And then by the end of 2020, we had hired six more people.

And heading into 2021, we decided we still weren’t done yet.

So by the beginning of 2021, we were a team of 13.

So in 2019, 2018, 2019, we had a team of one or two.

By beginning of 2021, we were a team of 13.

So we hired and scaled very, very fast.

And we did it because the business had these needs and, you know, you don’t want to burn people out.

And so we just kept hiring and growing and training.

And we loved everybody we worked with and nothing to do with that.

So then 2021 happened.

And for those of you who are like loyalists of the show or longtime Thrivers or you’re like Brenda, who sends me a card every single year in May, 2021 was the most pivotal year I’ve ever had in my life.

Some of you are probably very familiar with the personal reasons as to why.

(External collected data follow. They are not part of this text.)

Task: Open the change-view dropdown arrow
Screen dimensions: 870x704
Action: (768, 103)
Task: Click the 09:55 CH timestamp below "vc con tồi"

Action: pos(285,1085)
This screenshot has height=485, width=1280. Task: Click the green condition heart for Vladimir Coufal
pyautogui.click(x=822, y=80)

I’ve shared those a few times over, but that wasn’t the only reason why 2021 was so pivotal.

So ears open because I’m going to tell you my 2021 timeline.

It started off like a normal year.

We were still recovering from COVID.

When 2020 happened, I was a coach who decided to double down.

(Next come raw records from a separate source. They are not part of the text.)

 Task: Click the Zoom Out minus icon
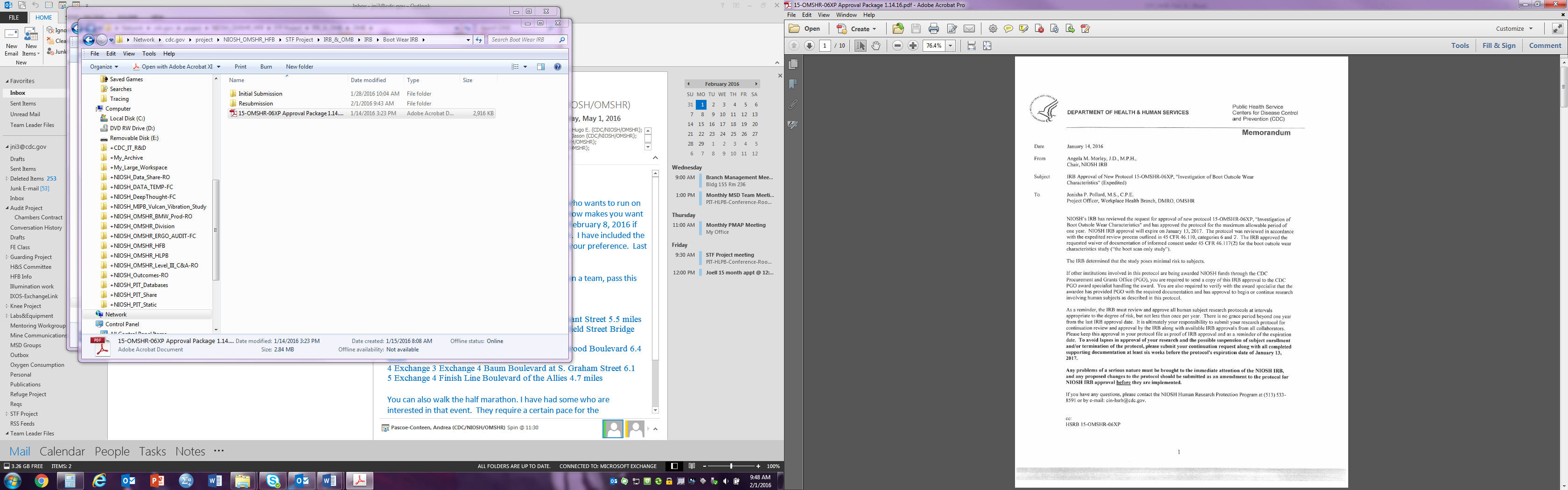(x=897, y=46)
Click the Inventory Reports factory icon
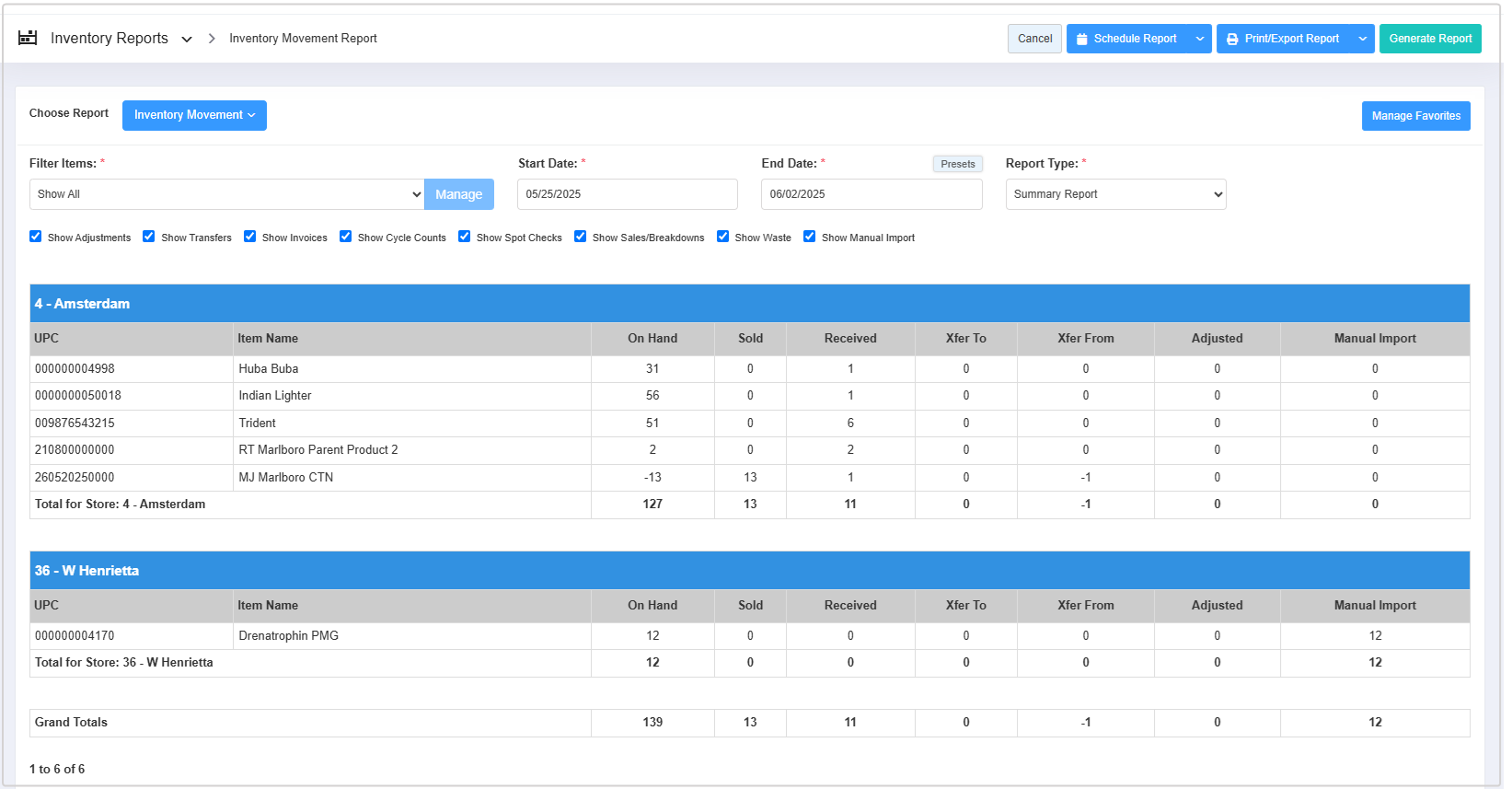 coord(28,38)
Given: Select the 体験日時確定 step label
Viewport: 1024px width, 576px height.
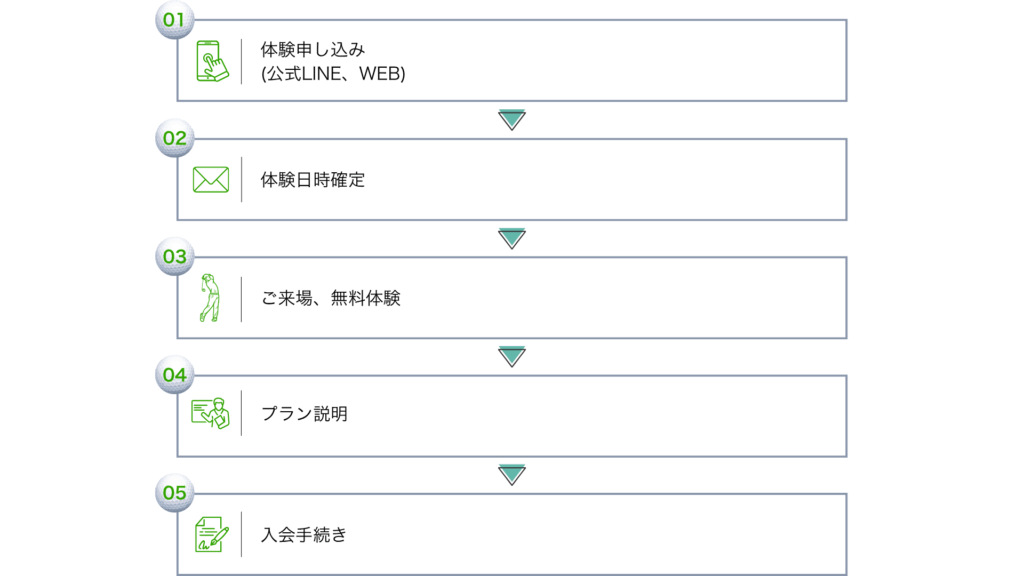Looking at the screenshot, I should 313,180.
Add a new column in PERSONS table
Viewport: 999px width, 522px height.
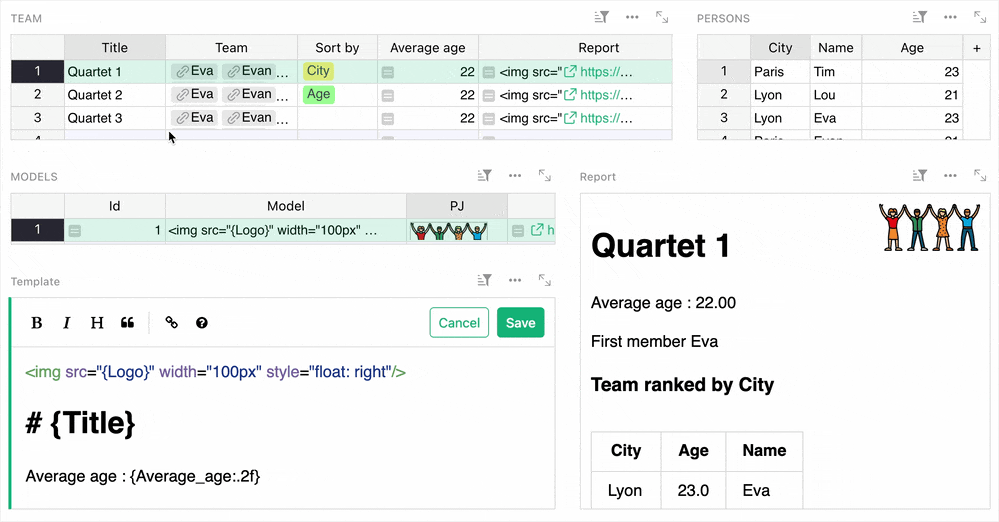(976, 48)
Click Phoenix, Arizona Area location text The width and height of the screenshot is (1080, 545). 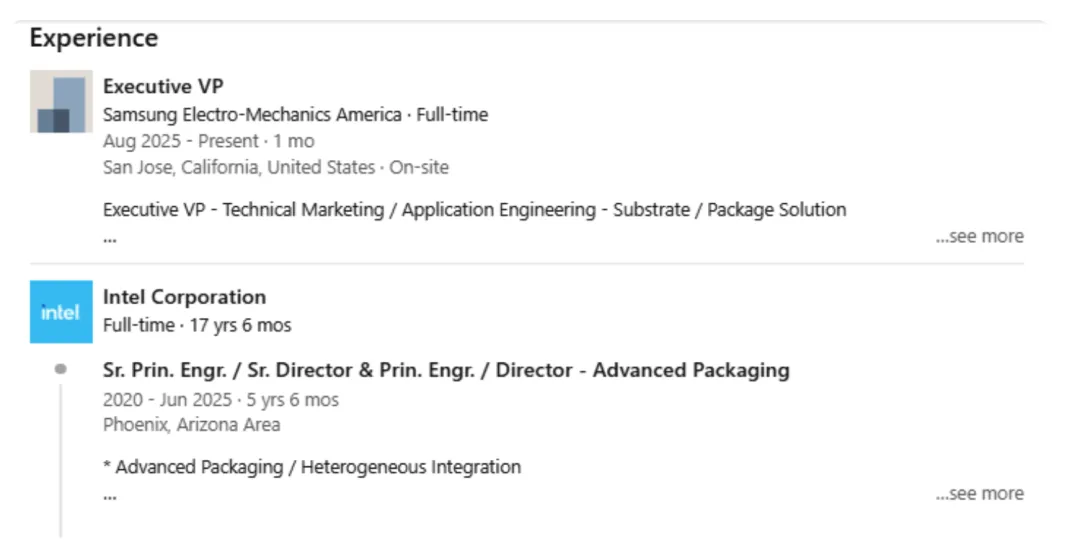pyautogui.click(x=191, y=425)
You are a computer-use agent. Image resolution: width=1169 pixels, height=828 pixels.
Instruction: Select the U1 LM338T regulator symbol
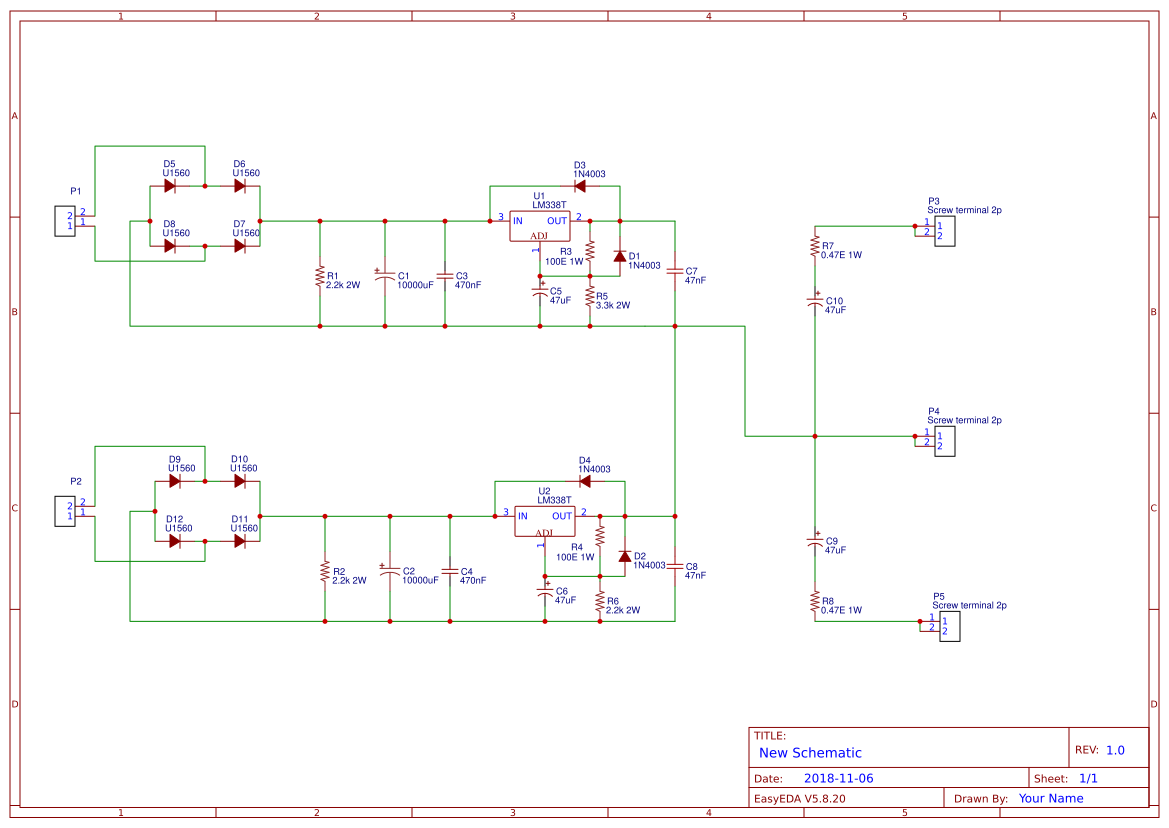tap(539, 225)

I wasn’t charging for anything.

I wasn’t selling any programs.

I didn’t create a course on pandemic support and try and sell it.

Nothing like that.

I just leaned it and I coached for free a ton, because I wanted to support everybody.

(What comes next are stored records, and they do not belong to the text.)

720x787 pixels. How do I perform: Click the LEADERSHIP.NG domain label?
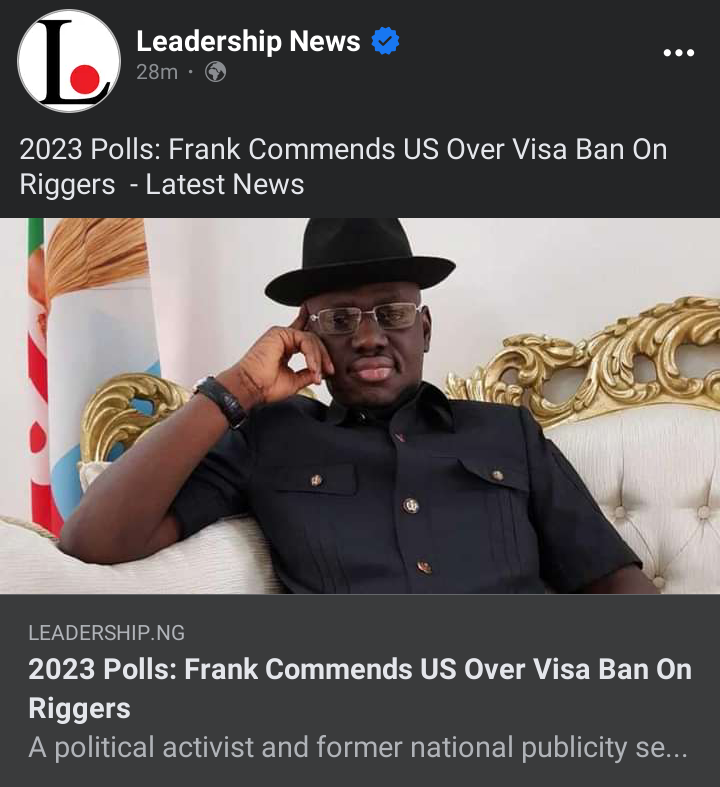point(106,633)
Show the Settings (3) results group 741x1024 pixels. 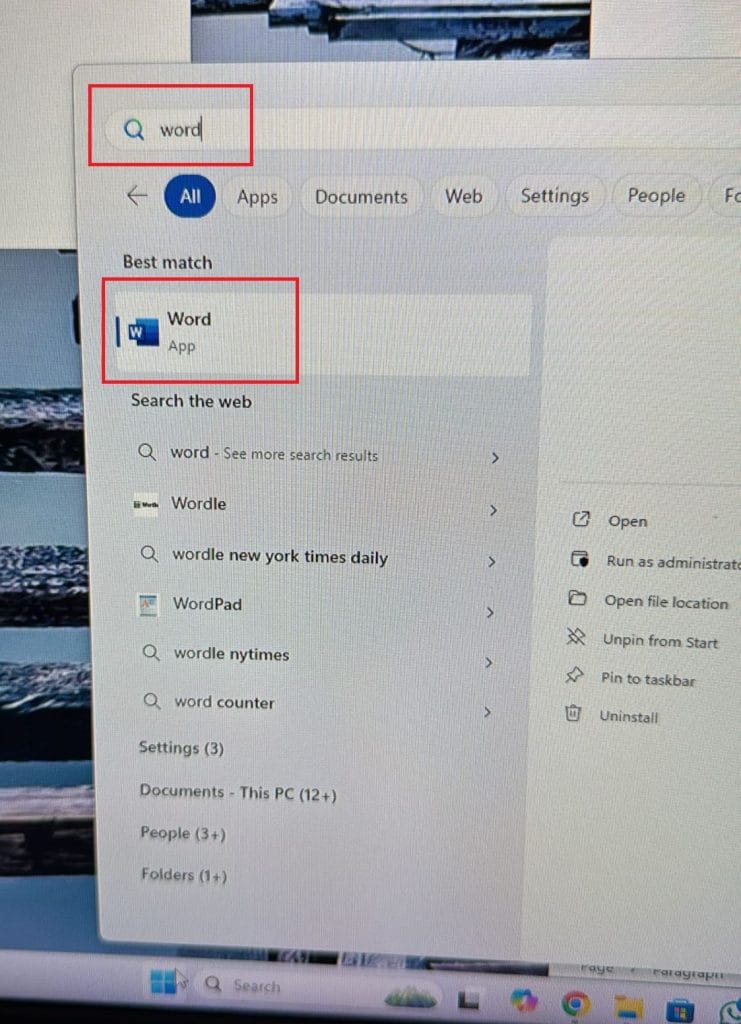[x=181, y=748]
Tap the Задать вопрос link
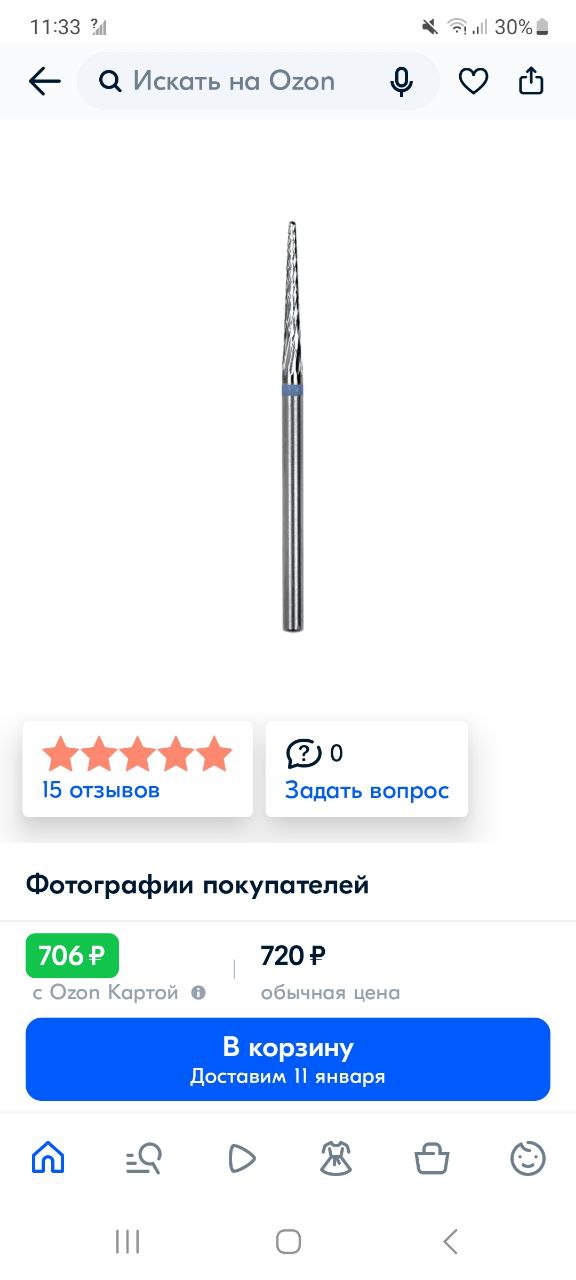The height and width of the screenshot is (1280, 576). pos(367,790)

May of 2021, my very best friend passed away.

She was in her 30s.

She left two kids behind.

It was sudden and unexpected.

And it’s very shallow for me to call her my best friend.

You had to have known us to understand, but she was my entire family.

I don’t have a family.

And so it was it.

Like she’s the person who’s known me since childhood.

She’s my rock.

Now she’s gone.

I didn’t expect it.

That’s May 2021.

June of 2021, I rerecord all of Thriving Stylist Method for the first time in two years, because it’s time.

We’ve just come out of 2020.

Everything has changed.

It was due.

It had to happen.

So May, she passes.

June of 2021, I rerecord Thriving Stylist Method.

July of 2021, I create a course called Scaling Stylist Method, and I record all of that.

August of 2021, my mother-in-law passed away, and she was like the fifth member of our family, like core critical.

It just destroyed us.

September of 2021, I did a huge launch for both Thriving Stylist Method and Scaling Stylist Method, which had just been rebuilt.

It was the largest influx of students we have ever taken on in the history of this company.

September of 2021, we had never taken on so many students all at once before.

So massive, massive.

October of 2021, I launched the new wealthiest year yet planner.

November of 2021, I re-recorded, actually, I didn’t re-record, I recorded for the first time ever Thriving Leadership Method.

December of 2021, Thriving Leadership Method goes on sale, launches and takes on hundreds of students.

June of 2022, Thrivers Live 2022 took place.

If you don’t know this, it takes just over a year to plan an event like that.

So in the middle of all of those things I just talked about, we are also creating in this business a $1.3 million event in one year.

That’s what my 2021 looked like.

And as I was typing this out, I’m like, why didn’t anybody stop me?

I just was on this bullet train.

And it’s like life and the universe was trying to be like, what are you doing?

And I just would not listen.

So I had this really intense experience where I’m experiencing more loss than I’ve ever experienced in my life and also this new level of professional success.

And I’m deeply committed to not letting anybody down.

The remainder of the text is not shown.